Hanyasaja ia lebih berhak menghidupkan daripada yang lain, karena dialah yang
memulai ingin menghidupkannya.
3. 3.
Jika ia mengalirkan air ke tanah yang mati dari mata air atau sungai, maka ia
dianggap telah menghidupkannya, karena pemberian manfaat dengan air itu lebih
besar manfaatnya daripada sekedar memberi dinding.
4. 4.
Jika ia menahan air yang senantiasa membanjiri tanah tersebut, sehingga tidak
bisa digarap, lalu ia halangi masuknya air ke tanah itu sehingga bisa digarap,
maka berarti ia telah menghidupkannya.
5. 5.
Jika ia menanam pohon, sedangkan sebelumnya tanah itu tidak bisa ditanami
pepohonan, lalu ia membersihkannya, kemudian menanamnya.
Di antara ulama ada yang berpendapat bahwa
menghidupkan tanah yang mati tidak hanya dengan cara seperti di atas saja,
bahkan kembalinya ke ‘uruf (kebiasaan yang berlaku). Jika orang-orang
menganggap bahwa perbuatan ini atau itu dianggap menghidupkan tanah yang mati,
maka berarti ia boleh memiliki tanah itu. Pendapat ini dipegang oleh para imam
madzhab hanbali dan lainnya.
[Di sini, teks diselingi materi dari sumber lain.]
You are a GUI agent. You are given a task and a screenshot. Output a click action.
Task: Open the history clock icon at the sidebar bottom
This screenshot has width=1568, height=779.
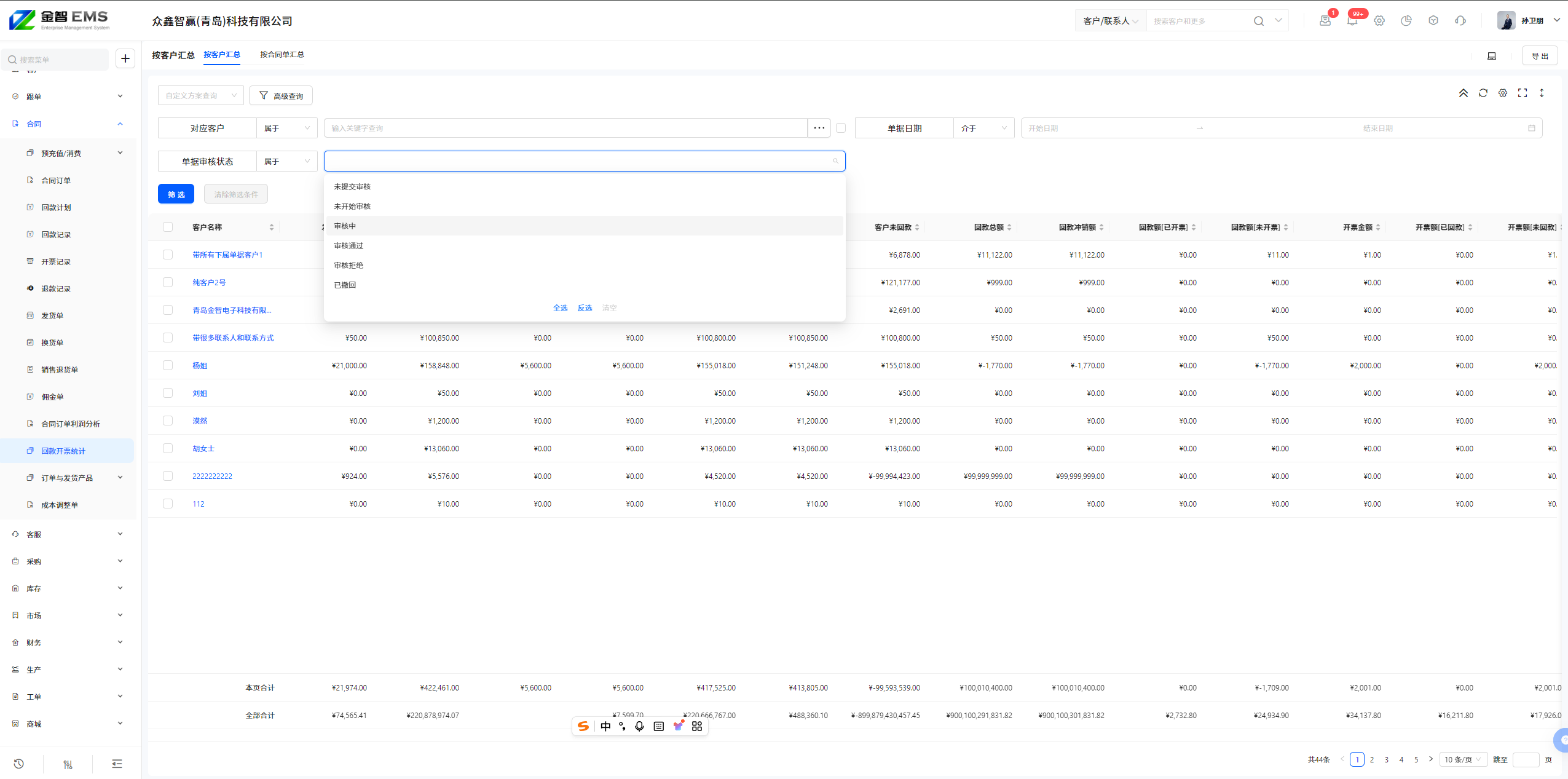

Hal itu karena syara' datang menggantungkan
memiliki dengan "menghidupkan" dan tidak menerangkannya, maka dalam
hal ini dikembalikan kepada 'uruf.
Bersambung…
Wallahu a’lam wa
shallallahu ‘alaa nabiyyinaa Muhammad wa ‘alaa aalhihi wa shahbihi wa sallam.
Marwan bin Musa
Maraji’: Fiqh Muyassar Fii Dhau'il Kitab was Sunnah (beberapa
ulama), Fiqhus Sunnah (Sayyid Sabiq), Al Mulakhkhash Al Fiqhiy (Shalih
Al Fauzan), Musnad Ahmad, Al Maktabatusy Syamilah dll.
[i] Lihat Al
Mulakhkhash Al Fiqhiy, Fiqhus Sunnah, dan Al Fiqhul Muyassar fii Dhau'il
Kitab was Sunnah, semuanya pada pembahasan Ihyaa'ul mawat.
[ii] Contoh keringat
yang zalim adalah seseorang mendatangi tanah yang dihidupkan oleh orang lain
dengan menanam pohon atau tanaman agar memiliki tanah itu.